>> begin SOURCE DOCUMENT

United States District Court, N.D. California
Mar 2, 2006
No. CR 04-00138 WHA (N.D. Cal. Mar. 2, 2006)

Opinion

No. CR 04-00138 WHA.

March 2, 2006


ORDER DENYING DEFENDANT GREIMAN'S (1) MOTION TO QUASH SEARCH WARRANTS AND (2) REQUEST TO GRANT EVIDENTIARY HEARING AND FINDING AS MOOT HIS MOTION TO DISCLOSE THE IDENTITY OF THE INFORMANT


INTRODUCTION

In this case involving trafficking in gamma hydroxybutyrate (GHB), an illegal sedative, defendant Jamie Norman Greiman moves to exclude evidence seized pursuant to search warrants and requests a hearing to determine if a DEA agent failed to disclose information that would have led to denial of the warrants. Mr. Greiman has failed to demonstrate that government agents violated the Fourth Amendment. He has not proved his allegations that the agent's information was stale or that he omitted information that would have eliminated probable cause. Mr. Greiman also has not proven his claims that the government violated his rights by conducting a search before the warrant was executed. The motion and request for a hearing are DENIED. Another motion, to disclose the identity of a confidential informant, is MOOT because the government disclosed the informant's identity and produced him for an interview with defense counsel.

STATEMENT

Mr. Greiman allegedly sold GHB to an undercover San Francisco police officer going by the name "Tony." The officer was participating in a secret investigation into GHB trafficking. "Tony," however, blew his cover by allowing his true name to be used on a voicemail greeting. When Mr. Greiman called "Tony," he therefore discovered his true name. After an Internet search, Mr. Greiman learned, as he put it, that "Tony was a cop." Mr. Greiman then spoke to an associate who, unbeknownst to him, was a government informant. He told the informant about his discoveries. Mr. Greiman purportedly told the informant that, as a result, he preferred to communicate by Internet instant messenger, was halting receipt of gamma butryolactone (GBL), an ingredient used to make GHB, and was keeping a low profile. On February 19, 2004, the informant told Drug Enforcement Special Agent Michael Tolliver that Mr. Greiman had discovered the investigation (DEA, Report of Investigation, File No. R3-03-0122, Feb. 27, 2004; Opp., Exh. 2).

On March 25, 2004, Agent Tolliver submitted an affidavit to Magistrate Judge Bernard Zimmerman in support of the government's application for a warrant to search Mr. Greiman's apartment at 1025 Bush Street in San Francisco. The affidavit did not contain any information about Mr. Greiman's discovery of the undercover investigation or of his decision to lie low.

>> end SOURCE DOCUMENT
>> begin MATERIAL SUPPLIED

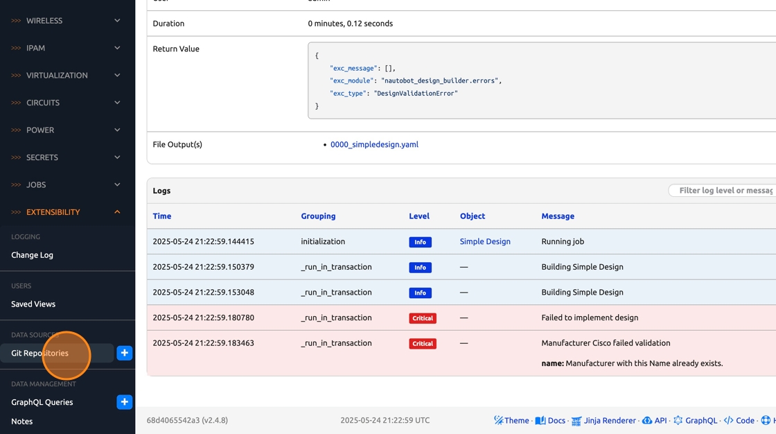Open the Circuits navigation menu

click(43, 103)
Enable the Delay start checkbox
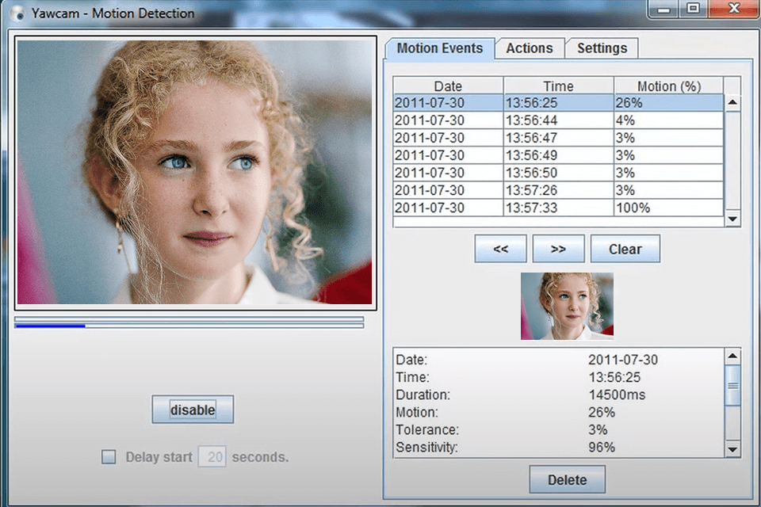 pos(109,456)
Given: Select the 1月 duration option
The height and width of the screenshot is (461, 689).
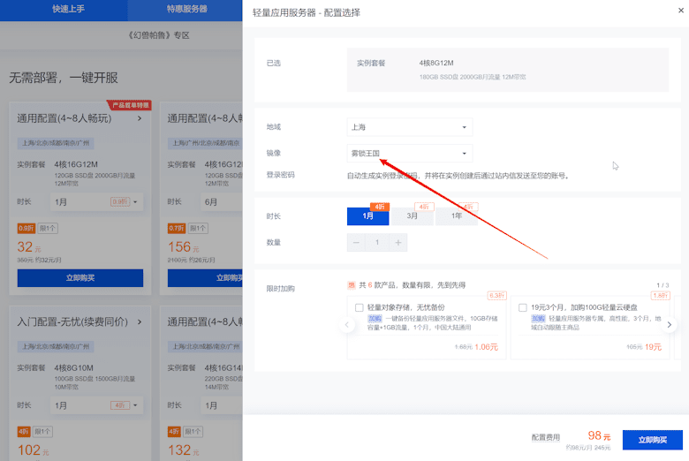Looking at the screenshot, I should 368,216.
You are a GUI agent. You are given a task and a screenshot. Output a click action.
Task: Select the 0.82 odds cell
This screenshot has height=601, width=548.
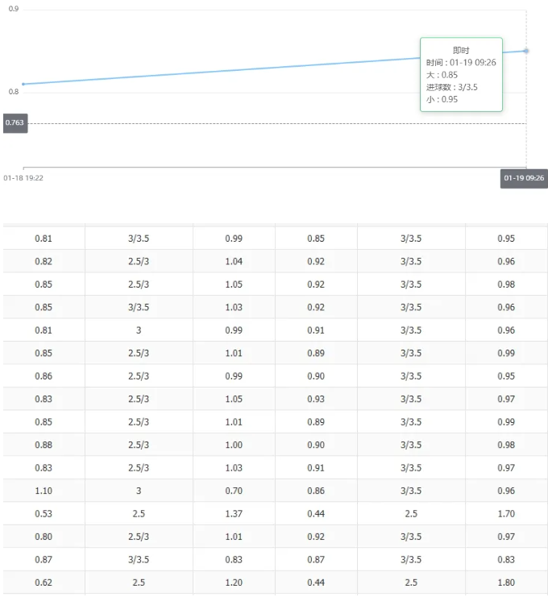tap(44, 262)
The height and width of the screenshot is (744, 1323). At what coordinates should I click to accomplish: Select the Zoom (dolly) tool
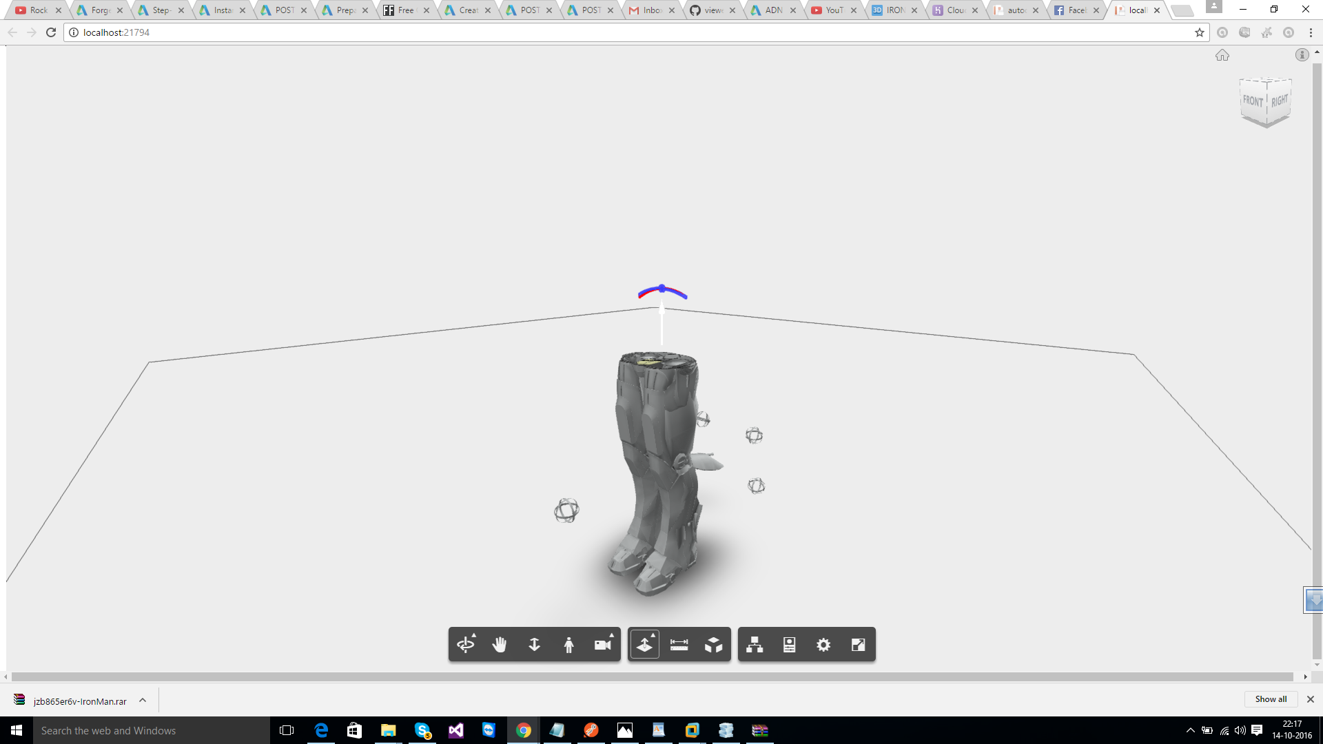tap(534, 645)
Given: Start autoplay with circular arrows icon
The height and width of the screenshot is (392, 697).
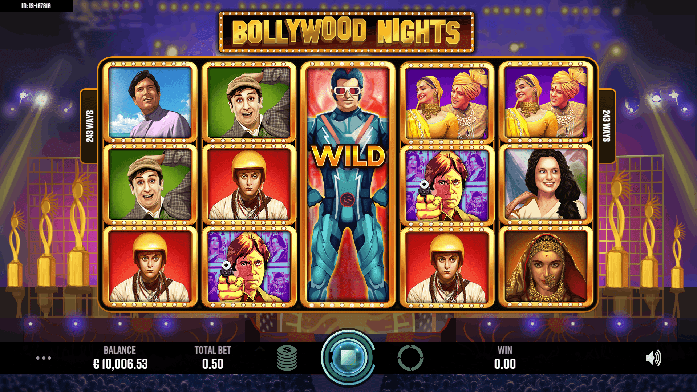Looking at the screenshot, I should coord(410,358).
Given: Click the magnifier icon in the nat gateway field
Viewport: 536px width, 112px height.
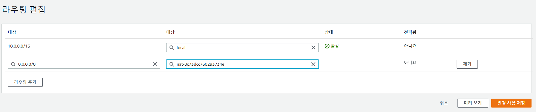Looking at the screenshot, I should click(x=172, y=64).
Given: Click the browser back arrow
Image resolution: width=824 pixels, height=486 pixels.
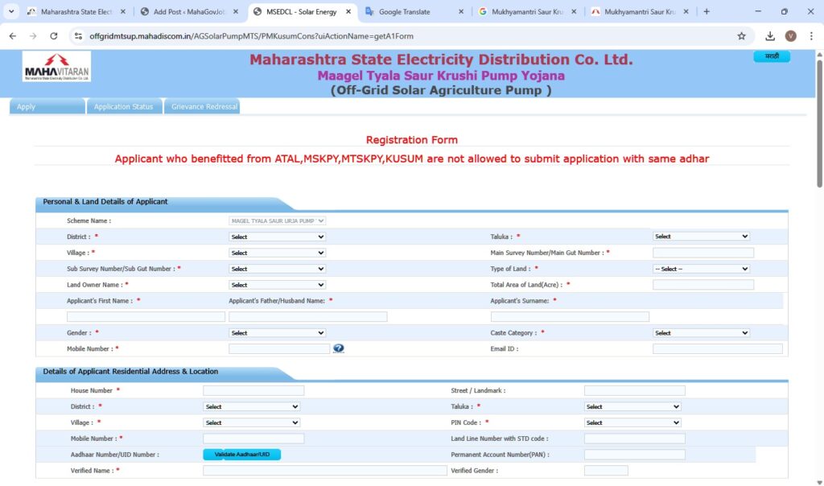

>> end MATERIAL SUPPLIED

:: TASKS TO PERFORM ::
[1] List each distinct calendar date that appears in the court order above, giving each one only once.
[2] Please condense the court order's paragraph beginning "Mr. Greiman allegedly sold GHB" into a bulleted list of its main facts.

:: ANSWERS BY TASK ::
[1]
- March 2, 2006
- February 19, 2004
- February 27, 2004
- March 25, 2004

[2]
- Mr. Greiman allegedly sold GHB to an undercover San Francisco police officer using the name "Tony," who was part of a secret investigation into GHB trafficking.
- "Tony" let his true name be used on his voicemail greeting, so Mr. Greiman learned it when he called him.
- Through an Internet search, Mr. Greiman found out that "Tony was a cop."
- He told an associate about this, not knowing the associate was a government informant.
- He reportedly told the informant he now preferred Internet instant messenger, was halting receipt of GBL (an ingredient used to make GHB), and was keeping a low profile.
- On February 19, 2004, the informant told DEA Special Agent Michael Tolliver that Mr. Greiman had discovered the investigation.